What Are My Options For Energy?
Probably the more reliable of the battle here today, wind can run all night and even for weeks or months without stopping. The wind is also the more efficient of the two turning more energy directly into power than solar. It, unfortunately, will likely require you to install an 80′ turbine in the back yard and although id does run at night when there is wind, it does not run when the wind stops. It also doesn’t run when the wind is too breezy or when the temperatures get too cold. Despite it being more efficient, it is super hard to scale and depending on where you are it may only produce a tenth of the energy you may need.
Solar is highly inefficient still today transforming up to 20% of its consumed energy to power, but it is highly scalable and not moving. Solar’s other big hit that it takes is its carbon footprint, however, modern advances in science say that the time to overcome its carbon footprint is no longer 20 years and is now down closer to 2. Because there are no moving parts there is very little that can break and they run completely silent.
What I would recommend
I would first, of course, consider consuming as little as possible. Order books instead of movies, they are better anyway. Get a french press instead of a coffee maker (you can’t beat the taste!).

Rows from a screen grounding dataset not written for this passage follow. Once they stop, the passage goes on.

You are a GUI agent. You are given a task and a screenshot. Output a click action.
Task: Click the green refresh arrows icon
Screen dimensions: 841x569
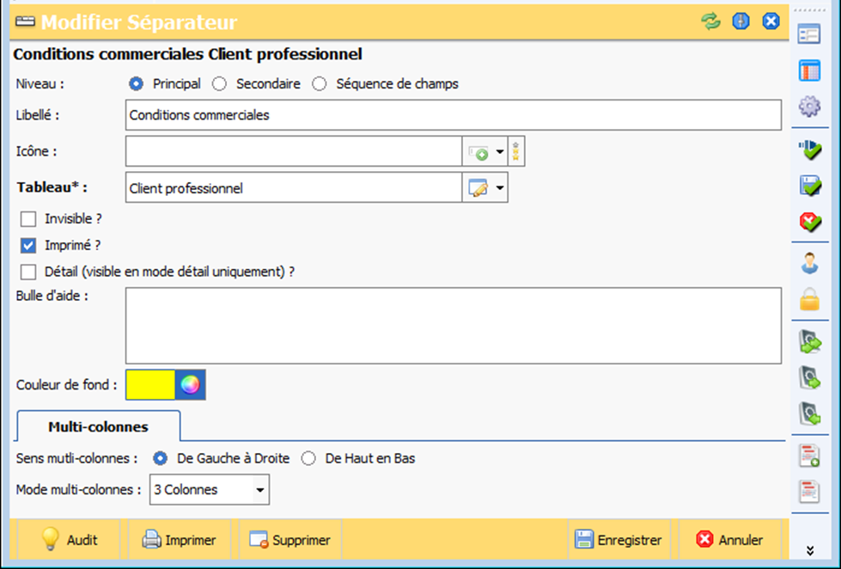click(710, 21)
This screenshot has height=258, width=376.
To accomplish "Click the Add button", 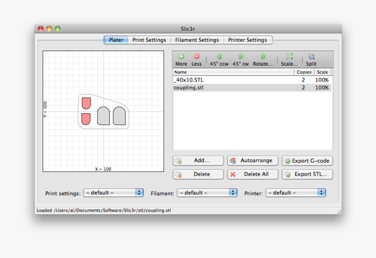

Secondly, consider how long you are going to be there. It will take you about 15 years of using solar or wind to recoup the $20,000-$30,000 costs you are sinking into it on the front end. Then again, you may be willing to pay that just to live your free life. If recouping the cost is important, my back of the napkin math tells me that you need to be there for about 15 years to break even.
Lastly, invest in geothermal and natural gas if you can. If you’re in it for the long haul, the bite the bullet and see if there is gas as well as the ability to have geothermal. If you can’t get natural gas, consider propane. I know that makes you dependent on a delivery truck, but at least you are depending on free enterprise and not the government which assures you that it will usually be there despite what is going on.
Consider Solar Thermal for your hot water. Think about it as a bunch of mirrors stealing heat from the sun and redirecting it to your water. Using the right materials can even have it retain enough heat for the morning shower most the year in Florida.
Bonus, the answer you have been waiting for… you probably want to consider both. Having the power of the wind when the days are stormy and cloudy will keep the batteries charging. Solar is very scalable if you decide that you need more and the cost continues to come down. Either way, invest in great batteries and I would consider avoiding the 12v in favor of 24 or better. no matter what you do, I would create 2 series of batteries as opposed to one. That way if one is down you have the back up until you get it replaced. And with wind and sun, you should be able to stay out of trouble.